- [Material provided]
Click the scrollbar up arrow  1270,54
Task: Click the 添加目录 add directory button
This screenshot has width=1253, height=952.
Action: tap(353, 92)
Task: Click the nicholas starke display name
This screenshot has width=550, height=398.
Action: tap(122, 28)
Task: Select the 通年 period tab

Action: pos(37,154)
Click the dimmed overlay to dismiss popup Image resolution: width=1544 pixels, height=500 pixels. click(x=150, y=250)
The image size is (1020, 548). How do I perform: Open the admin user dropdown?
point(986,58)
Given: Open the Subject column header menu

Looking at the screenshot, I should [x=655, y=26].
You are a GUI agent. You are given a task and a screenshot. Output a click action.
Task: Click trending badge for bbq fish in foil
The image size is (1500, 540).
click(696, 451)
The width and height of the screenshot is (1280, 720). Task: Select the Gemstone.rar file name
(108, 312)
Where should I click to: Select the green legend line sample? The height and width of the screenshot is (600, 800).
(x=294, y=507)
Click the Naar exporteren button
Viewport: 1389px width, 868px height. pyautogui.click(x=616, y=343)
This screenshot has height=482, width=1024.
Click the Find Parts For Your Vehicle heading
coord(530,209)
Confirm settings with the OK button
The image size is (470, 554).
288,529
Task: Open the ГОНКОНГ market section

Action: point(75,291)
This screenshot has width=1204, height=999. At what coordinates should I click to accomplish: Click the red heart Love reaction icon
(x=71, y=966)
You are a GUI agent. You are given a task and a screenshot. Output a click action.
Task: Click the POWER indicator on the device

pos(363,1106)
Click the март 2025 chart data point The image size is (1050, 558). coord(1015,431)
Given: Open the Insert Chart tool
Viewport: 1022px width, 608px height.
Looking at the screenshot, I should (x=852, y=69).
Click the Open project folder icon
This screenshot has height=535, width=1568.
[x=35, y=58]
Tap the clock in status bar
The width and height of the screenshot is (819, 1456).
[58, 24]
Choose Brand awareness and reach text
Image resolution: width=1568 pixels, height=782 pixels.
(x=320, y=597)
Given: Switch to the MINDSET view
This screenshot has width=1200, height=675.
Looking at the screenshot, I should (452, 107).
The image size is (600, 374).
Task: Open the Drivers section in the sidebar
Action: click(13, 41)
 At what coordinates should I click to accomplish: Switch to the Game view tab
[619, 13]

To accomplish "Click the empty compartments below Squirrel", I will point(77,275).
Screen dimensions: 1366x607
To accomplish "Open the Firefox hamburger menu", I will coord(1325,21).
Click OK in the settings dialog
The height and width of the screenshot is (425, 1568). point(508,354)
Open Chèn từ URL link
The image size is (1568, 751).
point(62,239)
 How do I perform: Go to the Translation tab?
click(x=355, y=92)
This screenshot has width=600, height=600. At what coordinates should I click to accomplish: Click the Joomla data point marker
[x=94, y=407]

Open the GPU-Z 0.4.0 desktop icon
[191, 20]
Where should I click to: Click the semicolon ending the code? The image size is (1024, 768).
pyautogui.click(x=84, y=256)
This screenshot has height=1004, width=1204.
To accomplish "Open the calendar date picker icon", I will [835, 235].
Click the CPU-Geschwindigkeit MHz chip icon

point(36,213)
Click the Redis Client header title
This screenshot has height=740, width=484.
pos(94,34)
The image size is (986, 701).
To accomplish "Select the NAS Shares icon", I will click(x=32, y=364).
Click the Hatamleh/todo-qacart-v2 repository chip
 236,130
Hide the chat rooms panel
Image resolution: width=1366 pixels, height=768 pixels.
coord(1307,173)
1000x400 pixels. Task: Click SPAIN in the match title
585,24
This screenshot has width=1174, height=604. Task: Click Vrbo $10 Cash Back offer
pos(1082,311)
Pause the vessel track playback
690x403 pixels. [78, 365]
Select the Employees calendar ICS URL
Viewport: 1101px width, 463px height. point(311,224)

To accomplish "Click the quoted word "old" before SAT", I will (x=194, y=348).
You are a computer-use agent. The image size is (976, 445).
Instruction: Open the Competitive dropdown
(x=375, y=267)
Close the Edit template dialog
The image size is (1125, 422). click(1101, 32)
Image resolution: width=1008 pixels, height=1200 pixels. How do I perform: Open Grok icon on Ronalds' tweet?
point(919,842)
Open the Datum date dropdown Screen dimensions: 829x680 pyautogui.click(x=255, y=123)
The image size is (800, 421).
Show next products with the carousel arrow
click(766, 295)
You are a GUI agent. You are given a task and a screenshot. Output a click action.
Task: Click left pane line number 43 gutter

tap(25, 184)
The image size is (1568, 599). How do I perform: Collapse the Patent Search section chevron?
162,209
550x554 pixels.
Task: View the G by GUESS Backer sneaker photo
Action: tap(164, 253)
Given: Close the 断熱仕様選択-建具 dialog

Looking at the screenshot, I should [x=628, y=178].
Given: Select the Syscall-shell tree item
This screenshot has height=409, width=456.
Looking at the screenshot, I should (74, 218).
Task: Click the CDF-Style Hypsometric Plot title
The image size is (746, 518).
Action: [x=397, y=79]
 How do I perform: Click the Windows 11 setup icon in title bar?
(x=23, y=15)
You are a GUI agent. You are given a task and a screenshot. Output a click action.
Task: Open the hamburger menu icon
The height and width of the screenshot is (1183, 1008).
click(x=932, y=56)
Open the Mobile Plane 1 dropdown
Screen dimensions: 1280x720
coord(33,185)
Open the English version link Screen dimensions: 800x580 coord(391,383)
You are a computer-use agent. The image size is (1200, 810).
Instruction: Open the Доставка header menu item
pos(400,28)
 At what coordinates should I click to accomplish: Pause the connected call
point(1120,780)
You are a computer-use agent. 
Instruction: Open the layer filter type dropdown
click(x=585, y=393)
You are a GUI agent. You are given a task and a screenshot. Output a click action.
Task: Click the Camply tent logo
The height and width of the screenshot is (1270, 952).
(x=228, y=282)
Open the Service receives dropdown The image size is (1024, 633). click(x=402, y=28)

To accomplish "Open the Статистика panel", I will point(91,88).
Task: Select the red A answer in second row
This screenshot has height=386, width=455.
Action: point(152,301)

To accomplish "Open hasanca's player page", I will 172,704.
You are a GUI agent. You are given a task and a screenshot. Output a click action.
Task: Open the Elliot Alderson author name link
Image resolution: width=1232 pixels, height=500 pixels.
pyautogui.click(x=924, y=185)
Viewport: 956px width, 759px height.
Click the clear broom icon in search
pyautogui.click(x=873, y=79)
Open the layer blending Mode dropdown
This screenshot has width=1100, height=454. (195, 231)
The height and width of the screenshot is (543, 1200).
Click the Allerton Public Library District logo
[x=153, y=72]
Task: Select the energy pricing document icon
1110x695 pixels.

- [Work task] Would you write out all the records exactly as they read?

- [Expected output]
Click the scrollbar up arrow  1270,54
Task: Click the 添加目录 add directory button
This screenshot has width=1253, height=952.
Action: tap(353, 92)
Task: Click the nicholas starke display name
This screenshot has width=550, height=398.
Action: tap(122, 28)
Task: Select the 通年 period tab

Action: pos(37,154)
Click the dimmed overlay to dismiss popup Image resolution: width=1544 pixels, height=500 pixels. click(x=150, y=250)
The image size is (1020, 548). How do I perform: Open the admin user dropdown?
point(986,58)
Given: Open the Subject column header menu

Looking at the screenshot, I should [x=655, y=26].
You are a GUI agent. You are given a task and a screenshot. Output a click action.
Task: Click trending badge for bbq fish in foil
The image size is (1500, 540).
click(696, 451)
The width and height of the screenshot is (1280, 720). Task: Select the Gemstone.rar file name
(108, 312)
Where should I click to: Select the green legend line sample? The height and width of the screenshot is (600, 800).
(x=294, y=507)
Click the Naar exporteren button
Viewport: 1389px width, 868px height. pyautogui.click(x=616, y=343)
This screenshot has height=482, width=1024.
Click the Find Parts For Your Vehicle heading
coord(530,209)
Confirm settings with the OK button
The image size is (470, 554).
288,529
Task: Open the ГОНКОНГ market section

Action: point(75,291)
This screenshot has width=1204, height=999. At what coordinates should I click to accomplish: Click the red heart Love reaction icon
(x=71, y=966)
You are a GUI agent. You are given a task and a screenshot. Output a click action.
Task: Click the POWER indicator on the device

pos(363,1106)
Click the март 2025 chart data point The image size is (1050, 558). coord(1015,431)
Given: Open the Insert Chart tool
Viewport: 1022px width, 608px height.
Looking at the screenshot, I should (x=852, y=69).
Click the Open project folder icon
This screenshot has height=535, width=1568.
[x=35, y=58]
Tap the clock in status bar
The width and height of the screenshot is (819, 1456).
[58, 24]
Choose Brand awareness and reach text
Image resolution: width=1568 pixels, height=782 pixels.
(x=320, y=597)
Given: Switch to the MINDSET view
This screenshot has width=1200, height=675.
Looking at the screenshot, I should (452, 107).
The image size is (600, 374).
Task: Open the Drivers section in the sidebar
Action: click(13, 41)
 At what coordinates should I click to accomplish: Switch to the Game view tab
[619, 13]

To accomplish "Click the empty compartments below Squirrel", I will point(77,275).
Screen dimensions: 1366x607
To accomplish "Open the Firefox hamburger menu", I will coord(1325,21).
Click OK in the settings dialog
The height and width of the screenshot is (425, 1568). point(508,354)
Open Chèn từ URL link
The image size is (1568, 751).
point(62,239)
 How do I perform: Go to the Translation tab?
click(x=355, y=92)
This screenshot has width=600, height=600. At what coordinates should I click to accomplish: Click the Joomla data point marker
[x=94, y=407]

Open the GPU-Z 0.4.0 desktop icon
[191, 20]
Where should I click to: Click the semicolon ending the code? The image size is (1024, 768).
pyautogui.click(x=84, y=256)
This screenshot has height=1004, width=1204.
To accomplish "Open the calendar date picker icon", I will [835, 235].
Click the CPU-Geschwindigkeit MHz chip icon

point(36,213)
Click the Redis Client header title
This screenshot has height=740, width=484.
pos(94,34)
The image size is (986, 701).
To accomplish "Select the NAS Shares icon", I will click(x=32, y=364).
Click the Hatamleh/todo-qacart-v2 repository chip
 236,130
Hide the chat rooms panel
Image resolution: width=1366 pixels, height=768 pixels.
coord(1307,173)
1000x400 pixels. Task: Click SPAIN in the match title
585,24
This screenshot has width=1174, height=604. Task: Click Vrbo $10 Cash Back offer
pos(1082,311)
Pause the vessel track playback
690x403 pixels. [78, 365]
Select the Employees calendar ICS URL
Viewport: 1101px width, 463px height. point(311,224)

To accomplish "Click the quoted word "old" before SAT", I will (x=194, y=348).
You are a computer-use agent. The image size is (976, 445).
Instruction: Open the Competitive dropdown
(x=375, y=267)
Close the Edit template dialog
The image size is (1125, 422). click(1101, 32)
Image resolution: width=1008 pixels, height=1200 pixels. How do I perform: Open Grok icon on Ronalds' tweet?
point(919,842)
Open the Datum date dropdown Screen dimensions: 829x680 pyautogui.click(x=255, y=123)
The image size is (800, 421).
Show next products with the carousel arrow
click(766, 295)
You are a GUI agent. You are given a task and a screenshot. Output a click action.
Task: Click left pane line number 43 gutter

tap(25, 184)
The image size is (1568, 599). How do I perform: Collapse the Patent Search section chevron?
162,209
550x554 pixels.
Task: View the G by GUESS Backer sneaker photo
Action: tap(164, 253)
Given: Close the 断熱仕様選択-建具 dialog

Looking at the screenshot, I should [x=628, y=178].
Given: Select the Syscall-shell tree item
This screenshot has height=409, width=456.
Looking at the screenshot, I should (74, 218).
Task: Click the CDF-Style Hypsometric Plot title
The image size is (746, 518).
Action: [x=397, y=79]
 How do I perform: Click the Windows 11 setup icon in title bar?
(x=23, y=15)
You are a GUI agent. You are given a task and a screenshot. Output a click action.
Task: Open the hamburger menu icon
The height and width of the screenshot is (1183, 1008).
click(x=932, y=56)
Open the Mobile Plane 1 dropdown
Screen dimensions: 1280x720
coord(33,185)
Open the English version link Screen dimensions: 800x580 coord(391,383)
You are a computer-use agent. The image size is (1200, 810).
Instruction: Open the Доставка header menu item
pos(400,28)
 At what coordinates should I click to accomplish: Pause the connected call
point(1120,780)
You are a computer-use agent. 
Instruction: Open the layer filter type dropdown
click(x=585, y=393)
You are a GUI agent. You are given a task and a screenshot. Output a click action.
Task: Click the Camply tent logo
The height and width of the screenshot is (1270, 952).
(x=228, y=282)
Open the Service receives dropdown The image size is (1024, 633). click(x=402, y=28)

To accomplish "Open the Статистика panel", I will point(91,88).
Task: Select the red A answer in second row
This screenshot has height=386, width=455.
Action: point(152,301)

To accomplish "Open hasanca's player page", I will 172,704.
You are a GUI agent. You are given a task and a screenshot. Output a click action.
Task: Open the Elliot Alderson author name link
Image resolution: width=1232 pixels, height=500 pixels.
pyautogui.click(x=924, y=185)
Viewport: 956px width, 759px height.
Click the clear broom icon in search
pyautogui.click(x=873, y=79)
Open the layer blending Mode dropdown
This screenshot has width=1100, height=454. (195, 231)
The height and width of the screenshot is (543, 1200).
Click the Allerton Public Library District logo
[x=153, y=72]
Task: Select the energy pricing document icon
1110x695 pixels.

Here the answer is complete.